What needs to be done: Reproduce the stretch of the listing from the line containing "Select the Asset#123 scheduled alert bullet" through the line containing "will pyautogui.click(x=431, y=137).", swapping "Blending Mode" for "Layer Style" and leaving everything else unchanged.

Entries provided:
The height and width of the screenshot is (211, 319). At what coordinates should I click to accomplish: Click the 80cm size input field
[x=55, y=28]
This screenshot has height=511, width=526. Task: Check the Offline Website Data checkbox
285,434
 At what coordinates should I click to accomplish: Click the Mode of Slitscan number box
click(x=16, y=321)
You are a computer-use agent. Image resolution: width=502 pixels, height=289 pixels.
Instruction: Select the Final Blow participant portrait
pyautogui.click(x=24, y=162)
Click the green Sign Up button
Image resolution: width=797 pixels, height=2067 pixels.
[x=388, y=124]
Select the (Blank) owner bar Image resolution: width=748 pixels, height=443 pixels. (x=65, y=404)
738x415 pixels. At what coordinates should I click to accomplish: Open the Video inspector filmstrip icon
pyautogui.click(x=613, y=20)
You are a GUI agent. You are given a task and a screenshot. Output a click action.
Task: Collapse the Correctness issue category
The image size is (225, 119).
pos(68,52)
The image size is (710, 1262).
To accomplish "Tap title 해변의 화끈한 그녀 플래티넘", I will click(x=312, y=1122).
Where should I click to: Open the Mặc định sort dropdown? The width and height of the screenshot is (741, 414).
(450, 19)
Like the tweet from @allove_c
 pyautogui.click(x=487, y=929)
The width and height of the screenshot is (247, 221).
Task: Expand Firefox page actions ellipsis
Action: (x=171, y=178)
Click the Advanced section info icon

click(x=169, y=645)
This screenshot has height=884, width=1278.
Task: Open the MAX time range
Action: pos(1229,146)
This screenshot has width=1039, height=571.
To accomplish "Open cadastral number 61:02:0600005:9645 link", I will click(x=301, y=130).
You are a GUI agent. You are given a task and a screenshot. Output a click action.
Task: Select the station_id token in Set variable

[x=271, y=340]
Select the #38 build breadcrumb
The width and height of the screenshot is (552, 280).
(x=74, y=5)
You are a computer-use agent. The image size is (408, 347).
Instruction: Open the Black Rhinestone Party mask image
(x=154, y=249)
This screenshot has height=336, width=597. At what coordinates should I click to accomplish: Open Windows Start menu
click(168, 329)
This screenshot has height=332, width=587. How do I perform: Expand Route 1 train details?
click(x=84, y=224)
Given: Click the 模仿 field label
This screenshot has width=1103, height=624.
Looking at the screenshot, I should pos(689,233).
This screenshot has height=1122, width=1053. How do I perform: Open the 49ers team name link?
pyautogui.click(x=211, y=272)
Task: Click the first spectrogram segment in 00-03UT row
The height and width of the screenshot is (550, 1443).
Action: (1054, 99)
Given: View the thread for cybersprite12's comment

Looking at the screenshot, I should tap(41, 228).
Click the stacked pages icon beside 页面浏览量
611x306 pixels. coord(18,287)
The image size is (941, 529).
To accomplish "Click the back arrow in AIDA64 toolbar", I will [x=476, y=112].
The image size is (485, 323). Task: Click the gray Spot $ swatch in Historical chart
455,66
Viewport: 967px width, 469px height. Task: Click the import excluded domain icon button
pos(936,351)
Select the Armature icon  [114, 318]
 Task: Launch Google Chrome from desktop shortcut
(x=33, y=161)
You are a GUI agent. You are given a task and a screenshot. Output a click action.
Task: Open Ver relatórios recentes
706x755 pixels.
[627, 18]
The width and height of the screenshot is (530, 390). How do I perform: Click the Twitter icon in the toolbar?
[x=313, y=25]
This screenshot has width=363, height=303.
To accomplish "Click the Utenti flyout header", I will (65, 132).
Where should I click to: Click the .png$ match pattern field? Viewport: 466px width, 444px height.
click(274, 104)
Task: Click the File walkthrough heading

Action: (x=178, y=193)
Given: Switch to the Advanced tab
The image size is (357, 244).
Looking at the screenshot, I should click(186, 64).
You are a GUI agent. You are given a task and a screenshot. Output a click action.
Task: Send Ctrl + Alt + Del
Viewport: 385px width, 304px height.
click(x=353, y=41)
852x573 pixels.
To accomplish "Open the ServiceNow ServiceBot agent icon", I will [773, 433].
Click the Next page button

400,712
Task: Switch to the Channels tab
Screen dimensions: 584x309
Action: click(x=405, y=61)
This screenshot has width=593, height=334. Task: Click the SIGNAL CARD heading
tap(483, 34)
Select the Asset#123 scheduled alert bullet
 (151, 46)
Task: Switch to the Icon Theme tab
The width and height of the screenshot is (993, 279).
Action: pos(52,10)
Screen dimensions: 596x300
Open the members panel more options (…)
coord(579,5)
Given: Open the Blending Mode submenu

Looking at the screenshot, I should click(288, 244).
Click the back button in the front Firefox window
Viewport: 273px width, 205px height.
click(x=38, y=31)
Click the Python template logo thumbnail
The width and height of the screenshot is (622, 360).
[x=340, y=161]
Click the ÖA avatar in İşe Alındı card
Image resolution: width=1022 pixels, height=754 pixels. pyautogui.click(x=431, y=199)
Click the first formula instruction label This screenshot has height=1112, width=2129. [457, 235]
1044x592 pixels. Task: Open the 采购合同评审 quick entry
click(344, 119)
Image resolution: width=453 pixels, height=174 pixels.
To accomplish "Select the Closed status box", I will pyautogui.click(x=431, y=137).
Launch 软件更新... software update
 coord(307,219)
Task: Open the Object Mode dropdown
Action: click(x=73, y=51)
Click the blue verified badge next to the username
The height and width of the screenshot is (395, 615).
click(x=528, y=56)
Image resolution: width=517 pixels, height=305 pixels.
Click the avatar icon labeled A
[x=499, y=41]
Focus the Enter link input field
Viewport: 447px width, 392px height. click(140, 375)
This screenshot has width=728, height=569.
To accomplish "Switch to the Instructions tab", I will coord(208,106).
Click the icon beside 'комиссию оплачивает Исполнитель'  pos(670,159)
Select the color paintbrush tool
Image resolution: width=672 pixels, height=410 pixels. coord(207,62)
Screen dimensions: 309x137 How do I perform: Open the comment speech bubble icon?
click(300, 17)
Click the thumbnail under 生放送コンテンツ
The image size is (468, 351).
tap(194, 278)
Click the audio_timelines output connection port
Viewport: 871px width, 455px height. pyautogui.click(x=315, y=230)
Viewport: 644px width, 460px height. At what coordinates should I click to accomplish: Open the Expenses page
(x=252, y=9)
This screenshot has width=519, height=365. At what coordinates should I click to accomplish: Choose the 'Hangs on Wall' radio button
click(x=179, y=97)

Correct answer:
Select the Asset#123 scheduled alert bullet
 (151, 46)
Task: Switch to the Icon Theme tab
The width and height of the screenshot is (993, 279).
Action: pos(52,10)
Screen dimensions: 596x300
Open the members panel more options (…)
coord(579,5)
Given: Open the Layer Style submenu

Looking at the screenshot, I should click(288, 244).
Click the back button in the front Firefox window
Viewport: 273px width, 205px height.
click(x=38, y=31)
Click the Python template logo thumbnail
The width and height of the screenshot is (622, 360).
[x=340, y=161]
Click the ÖA avatar in İşe Alındı card
Image resolution: width=1022 pixels, height=754 pixels. pyautogui.click(x=431, y=199)
Click the first formula instruction label This screenshot has height=1112, width=2129. [457, 235]
1044x592 pixels. Task: Open the 采购合同评审 quick entry
click(344, 119)
Image resolution: width=453 pixels, height=174 pixels.
To accomplish "Select the Closed status box", I will pyautogui.click(x=431, y=137).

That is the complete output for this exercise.